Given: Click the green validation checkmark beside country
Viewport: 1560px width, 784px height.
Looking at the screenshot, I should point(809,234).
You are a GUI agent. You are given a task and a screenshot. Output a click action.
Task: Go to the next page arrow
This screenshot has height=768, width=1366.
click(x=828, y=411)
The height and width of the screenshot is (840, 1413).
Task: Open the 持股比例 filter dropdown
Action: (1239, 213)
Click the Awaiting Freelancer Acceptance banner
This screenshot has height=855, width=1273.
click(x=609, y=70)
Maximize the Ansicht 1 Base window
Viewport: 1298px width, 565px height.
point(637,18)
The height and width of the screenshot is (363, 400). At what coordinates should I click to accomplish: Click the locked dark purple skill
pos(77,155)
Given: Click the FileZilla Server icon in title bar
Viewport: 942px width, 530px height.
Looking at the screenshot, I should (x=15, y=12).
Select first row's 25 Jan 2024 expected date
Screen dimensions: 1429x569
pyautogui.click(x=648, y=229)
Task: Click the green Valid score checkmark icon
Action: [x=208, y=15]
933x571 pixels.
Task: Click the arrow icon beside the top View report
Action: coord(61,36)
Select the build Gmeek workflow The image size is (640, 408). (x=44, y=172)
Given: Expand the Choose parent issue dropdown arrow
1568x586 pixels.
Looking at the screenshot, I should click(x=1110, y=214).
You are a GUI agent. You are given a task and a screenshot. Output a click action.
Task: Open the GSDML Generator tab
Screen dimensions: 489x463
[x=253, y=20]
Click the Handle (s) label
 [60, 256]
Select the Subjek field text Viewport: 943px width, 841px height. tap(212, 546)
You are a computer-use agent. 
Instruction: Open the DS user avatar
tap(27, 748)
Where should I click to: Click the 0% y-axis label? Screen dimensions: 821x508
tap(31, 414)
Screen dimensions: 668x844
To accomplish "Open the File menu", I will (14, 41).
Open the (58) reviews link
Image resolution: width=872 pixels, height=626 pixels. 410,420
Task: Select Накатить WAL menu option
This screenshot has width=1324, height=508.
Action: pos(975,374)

> [Task item]: Every line containing the word "Select" must be copied from the material above.

> [Output of the exercise]:
Select first row's 25 Jan 2024 expected date
Select the build Gmeek workflow The image size is (640, 408). (x=44, y=172)
Select the Subjek field text Viewport: 943px width, 841px height. tap(212, 546)
Task: Select Накатить WAL menu option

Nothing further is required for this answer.